L’EN peut être présent dans les entéropathies inflammatoires comme la maladie de Crohn ou la rectocolite hémorragique (RCH), ou certaines maladies systémiques comme la sarcoïdose.

(7) Les signes qui orienteront vers une sarcoïdose sont la présence d’une uvéite (granulomateuse antérieure principalement), une atteinte pulmonaire avec des adénopathies hilaires sur le cliché thoracique, définissant le syndrome de Löfgren. Ce syndrome est une forme aiguë de la sarcoïdose et présent dans 20-30 % des cas avec un bon pronostic. Ce diagnostic reste cependant rare en pédiatrie. Il est la première cause d’EN chez l’adulte, notamment chez la femme jeune.

(8) Plus fréquemment les maladies inflammatoires chroniques de l’intestin (MICI) peuvent être accompagnées d’EN. Le diagnostic est évoqué sur une altération de l’état général avec perte de poids/cassure pondérale ± diarrhée chronique, douleurs abdominales, atteinte anale ou aphtose buccale récurrente.

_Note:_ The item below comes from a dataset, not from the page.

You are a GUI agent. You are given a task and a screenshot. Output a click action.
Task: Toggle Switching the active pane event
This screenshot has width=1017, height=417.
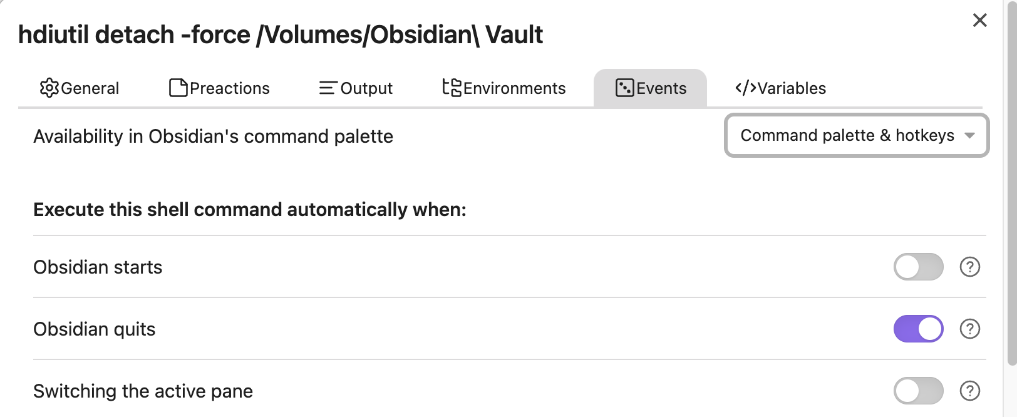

La confirmation est anatomopathologique grâce à l’endoscopie digestive, mais la recherche d’une hypoalbuminémie, d’une élévation de la calprotectine fécale, de la positivité des anti-Saccharomyces cerevisiæ (ASCA) et/ou des signes indirects d’inflammation en échographie des anses grêles/coliques et/ou à l’entéro-IRM peuvent étayer ce diagnostic.

(9) D’autres maladies systémiques peuvent être associées à un EN, telles que la maladie de Behçet. L’origine géographique, la présence d’une aphtose uni-/bipolaire, de lésions de pseudofolliculite nécrotique, ou d’uvéite non granulomateuse ou de méningite ainsi qu’un test de pathergie orienteront vers cette maladie. L’EN est aussi décrit dans le lupus érythémateux systémique, même si cette atteinte cutanée y est rare.

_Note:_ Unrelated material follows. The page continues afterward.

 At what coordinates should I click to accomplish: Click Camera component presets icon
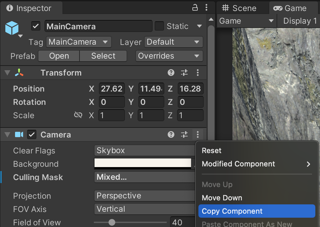coord(184,135)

(10) D’autres causes sont plus rares en pédiatrie : hémopathies malignes (lymphome hodgkinien, leucémie) ou origine iatrogène (sulfamides, contraceptifs oraux, etc.). Un avis spécialisé est indispensable pour aider au diagnostic en cas de récidive ou de persistance/d’atypies.

Conclusion

L’EN reste une affection rare en pédiatrie et qui généralement se résout spontanément. Un bilan diagnostique est fréquemment réalisé mais reste souvent négatif, notamment du point de vue infectieux.
La prise en charge d’un EN est à la fois étiologique et symptomatique. En général, le repos et les antalgiques de palier 1 permettent de traiter la poussée. Parfois, un traitement par anti-inflammatoire non stéroïdien (AINS) permet une amélioration. La colchicine peut être utilisée dans des formes récidivantes. En cas de forme atypique ou associée à des signes systémiques, la biopsie large et profonde (fuseau) est conseillée. Un avis spécialisé est indispensable.

Liens d’intérêts

L’auteur déclare ne pas avoir de liens d’intérêts pour cet article.

Références

Harrisson. Principes de médecine interne. Lavoisier.

Requena L, Yus ES. Panniculitis. Part I. Mostly septal panniculitis. J Am Acad Dermatol 2001.

Requena L, Yus ES. Panniculitis. Part II. Mostly lobular panniculitis. J Am Acad Dermatol 2001.

Velter C, Lipsker D. Panniculites cutanées. Rev Med Int 2016;37:743-50.

Labbé L, Perel Y, Maleville J, Taïeb A. Erythema nodosum in children: a study of 27 patients. Pediatr Dermatol 1996;6:447-50.